Scene viewing is an observable process of rapid decision making at the interface between perception, attention, and motor control. Knowledge about the organization of the visual system has stimulated the development of attentional (“saliency”) models. Saliency models make predictions on regions that viewers are likely to fixate during scene exploration. Cognitive models for the control of eye movements study the dynamic interaction between perception and visuomotor control. Prior work predicts the distribution of fixation positions by a model of spatially-limited access to visual-saliency information and a leaky-memory model of re-inspection of positions.

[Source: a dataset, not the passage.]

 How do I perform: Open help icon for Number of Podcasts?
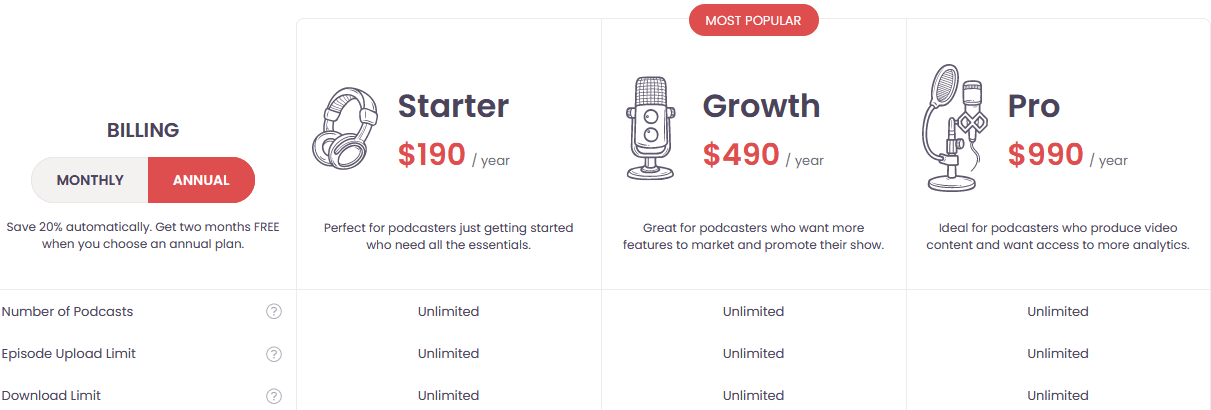tap(274, 312)
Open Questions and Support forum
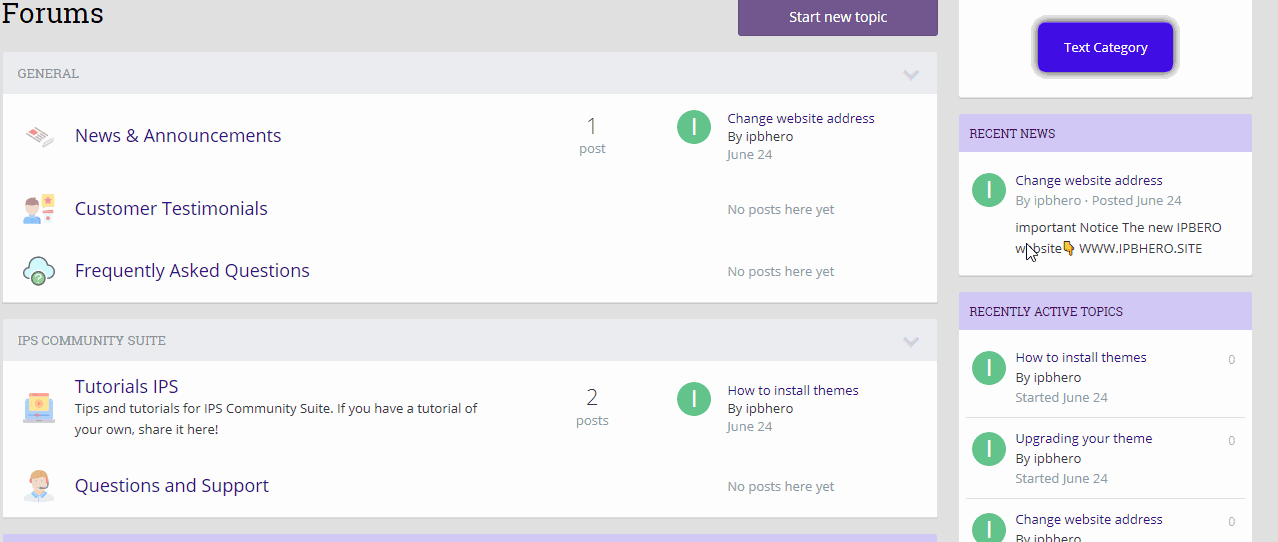 (172, 486)
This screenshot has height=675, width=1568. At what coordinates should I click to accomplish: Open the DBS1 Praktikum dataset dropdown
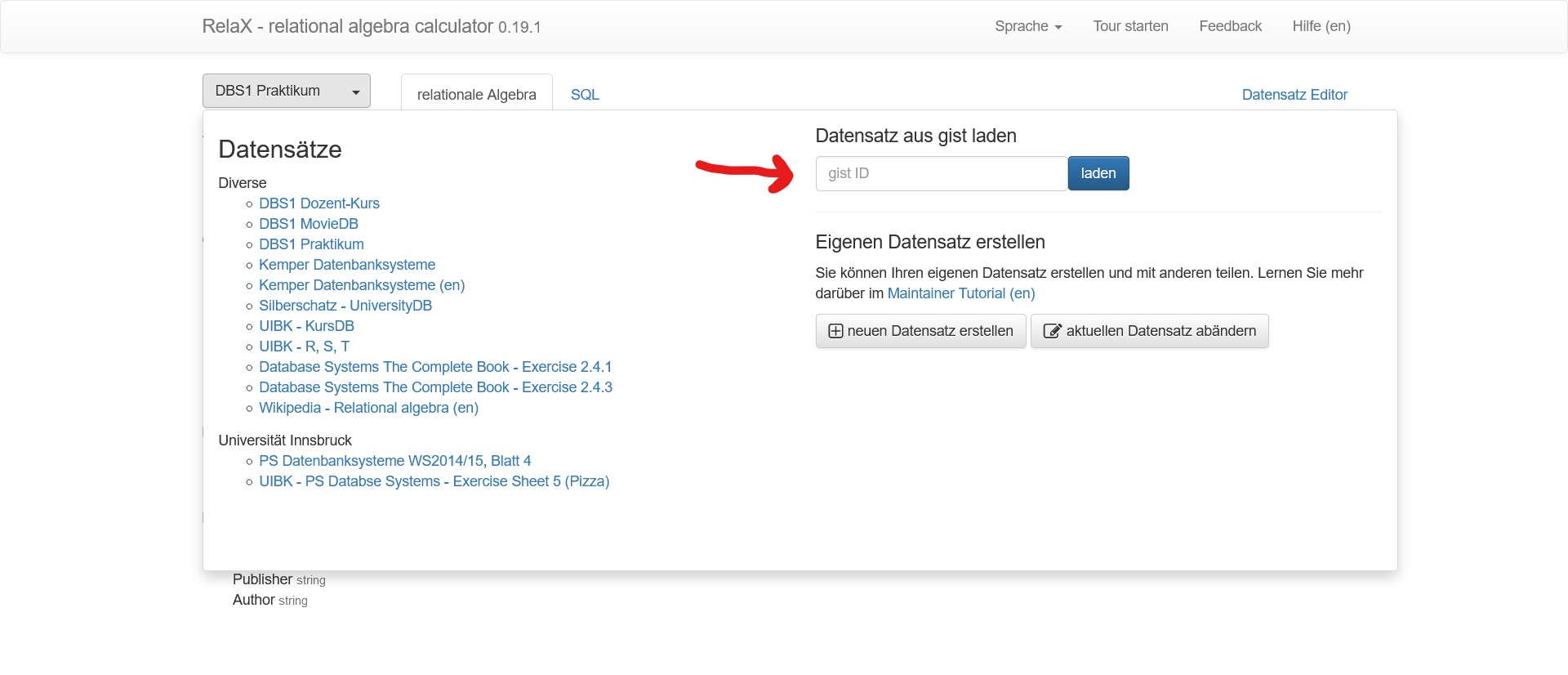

The first principal goal of the project is to develop dynamical, hierarchical Bayesian models of attentional selection in scene viewing that account for the viewers’ familiarity with and conceptually-driven anticipation of the image content as well as for viewer-specific distributional properties of fixational patterns. The second principal goal is to leverage these generative models of fixation sequences into discriminative models that accurately predict values of latent variables, such as levels of familiarity, based on a given fixation sequence. Work packages include (i) experimental eye-tracking research, (ii) analysis of generative models, (iii) Fisher kernels from generative models, (iv) deep learning, and (v) applications.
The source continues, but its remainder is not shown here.